The question is, how much different is the football offensively in the SEC than the Big 12? Everyone knows that the SEC has been the dominant football conference in the country over the past decade. Their six national titles in a row proves that.

The SEC is obviously a superior brand of football, but can the Aggies survive in the conference as a "passing" team?

In 2011, the Aggies averaged 41 passing attempts per game and 39 rushing attempts per game. In 2011, the 12 teams in the SEC combined for 4,214 passing attempts and 5,891 rushing attempts. That works out to an average of 27 pass attempts per game and 38 rush attempts.

Kevin Sumlin came to A&M from Houston where the Cougars averaged 48 pass attempts per game and 30 rush attempts.

A&M actually ran the ball more an average than a typical SEC team in 2011. Of course, the Ags averaged 80 offensive plays per game, while the average SEC team average 65 plays per game.

The Aggies ran the ball 49 percent of the time when they were on offense. On average, the SEC teams ran the ball 58 percent of the time they were on offense.

Houston's offense under Sumlin passed the ball 61 percent of the time and ran it 39 percent of the time.

Two teams in the SEC passed more than they ran in 2011, and they were Arkansas and Tennessee. The Razorbacks averaged 36 pass attempts per game and 31 rushing attempts per game. The Vols averaged 33 pass attempts per game and 32 rush attempts per game.

Ronald Martinez/Getty Images

Arkansas was able to go 11-2 while throwing the ball more than they ran. Tennessee went 5-7 while throwing one more play per game on average than they ran. A lot of that probably had to do with the fact that Tennessee was only able to run the ball for 2.8 yards per carry.

The numbers that really stick out are that A&M averaged 15 more plays per game on offense than the average SEC team did in 2011. Houston under Sumlin averaged 13 more plays per game.

It will be interesting to see how the SEC adjusts to the hurry-up offense that Sumlin and A&M will bring to the league.

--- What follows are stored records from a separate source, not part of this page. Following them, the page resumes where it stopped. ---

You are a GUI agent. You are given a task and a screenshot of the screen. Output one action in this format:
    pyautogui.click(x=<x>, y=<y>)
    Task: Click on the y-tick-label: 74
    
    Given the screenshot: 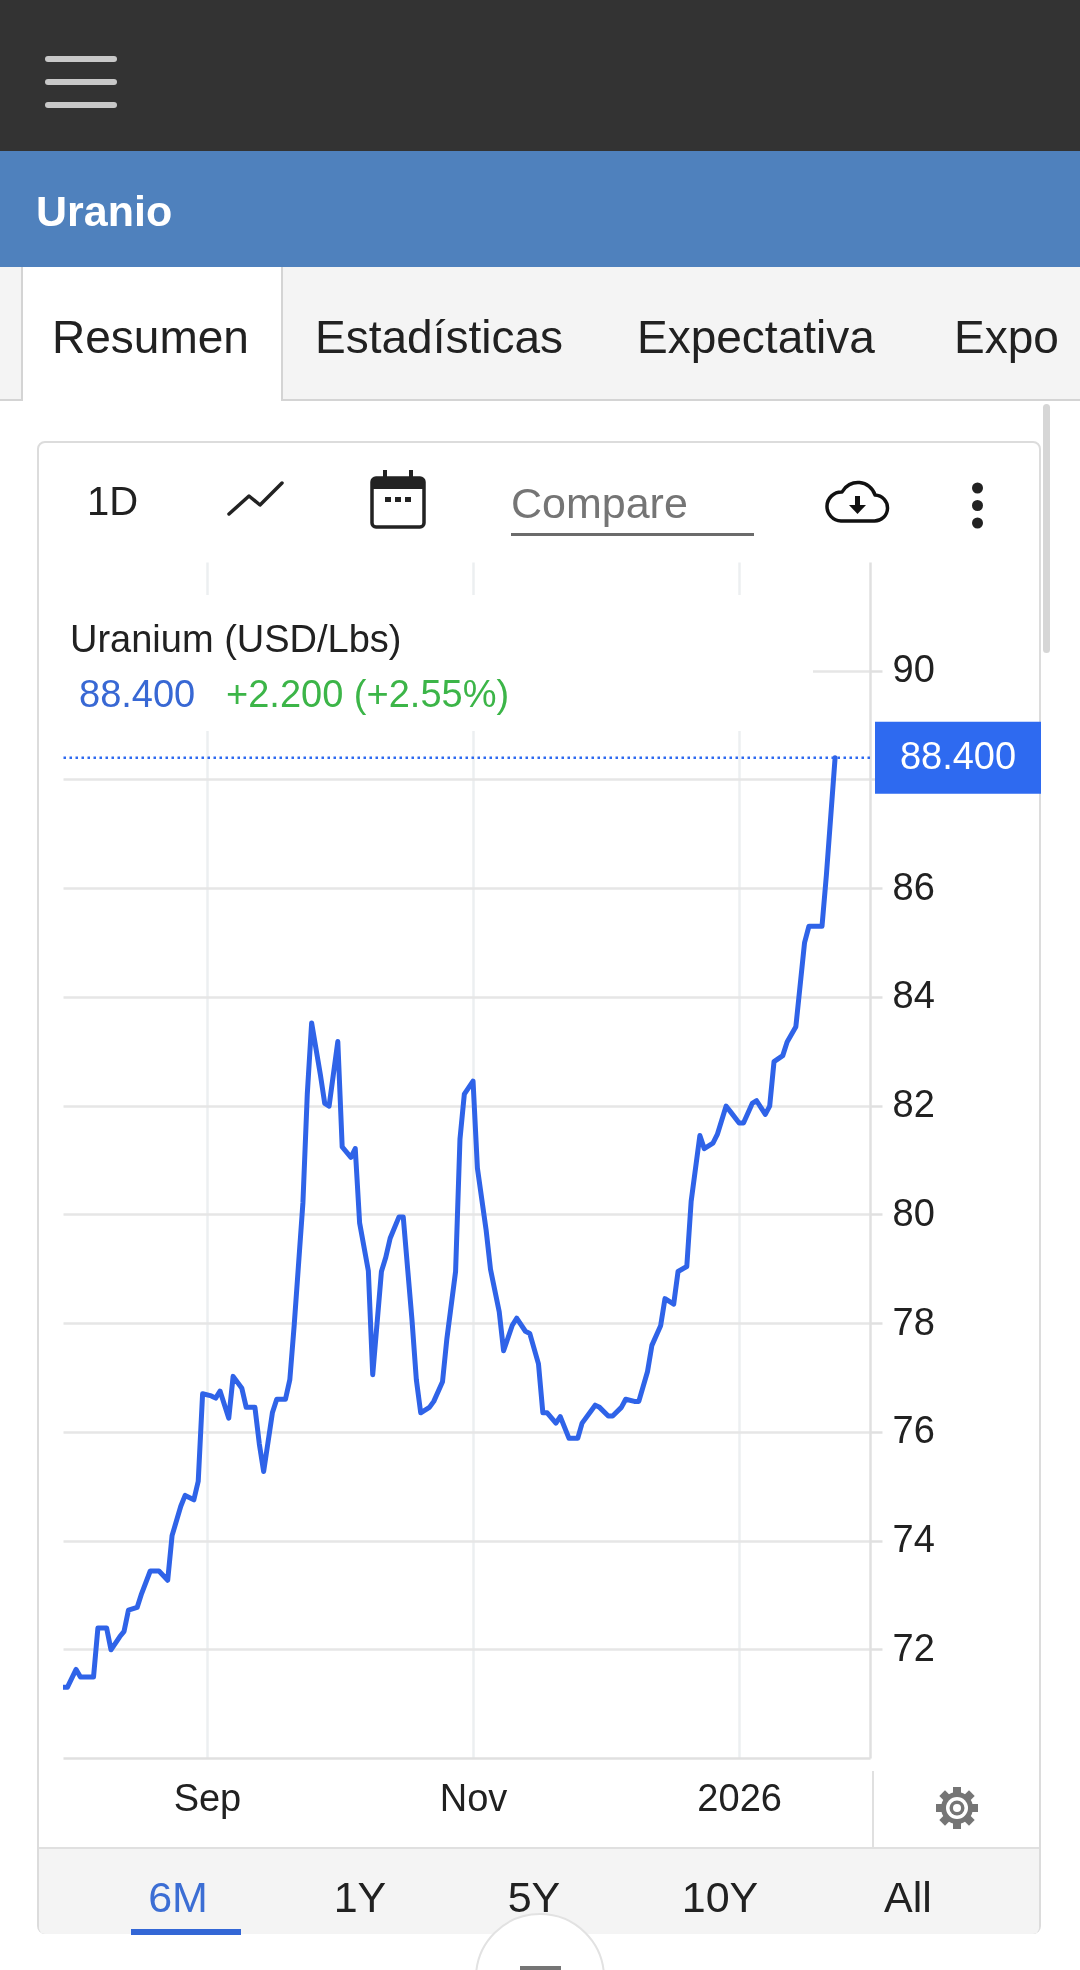 What is the action you would take?
    pyautogui.click(x=914, y=1540)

With Missouri moving into the SEC East and Hugh Freeze bringing his version of the spread to Ole Miss, you will see more and more hurry-up offenses in the SEC. Freeze's Arkansas State team averaged 78 snaps per game just like Sumlin's Cougars did in 2011.

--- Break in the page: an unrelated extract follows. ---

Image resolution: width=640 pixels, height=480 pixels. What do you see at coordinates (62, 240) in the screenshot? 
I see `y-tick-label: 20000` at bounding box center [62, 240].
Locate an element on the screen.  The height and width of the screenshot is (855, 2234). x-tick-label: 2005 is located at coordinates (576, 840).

While Sumlin was slanted towards the pass, Freeze almost had a perfectly balanced attack with 500 passing attempts and 516 rushing attempts on the year.

Arkansas has shown that you can pass in the SEC and win games. However, with the top two teams in the nation in 2011 featuring defensive-oriented units that like to pound the ball and play defense, do not expect the recipe for success in the SEC to change much in 2012.

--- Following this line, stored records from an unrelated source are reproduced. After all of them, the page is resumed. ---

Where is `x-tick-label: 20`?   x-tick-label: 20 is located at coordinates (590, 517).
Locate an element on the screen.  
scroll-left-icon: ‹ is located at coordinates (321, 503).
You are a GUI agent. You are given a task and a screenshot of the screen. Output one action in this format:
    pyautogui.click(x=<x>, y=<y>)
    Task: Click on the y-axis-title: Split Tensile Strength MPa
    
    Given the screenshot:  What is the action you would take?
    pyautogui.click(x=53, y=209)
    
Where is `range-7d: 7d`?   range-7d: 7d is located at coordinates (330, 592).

You have to be able to run the ball and stop the run if you want to compete for an SEC and, therefore, the national title.

A&M should expect for its front seven on defense to be tested tremendously in 2012. The Aggies have their entire offensive line and two of their top three running backs returning on offense. They should be able to run the ball effectively.

Whether they can stop the run consistently in this running league will go a long way towards determining their level of success in their inaugural season in the conference.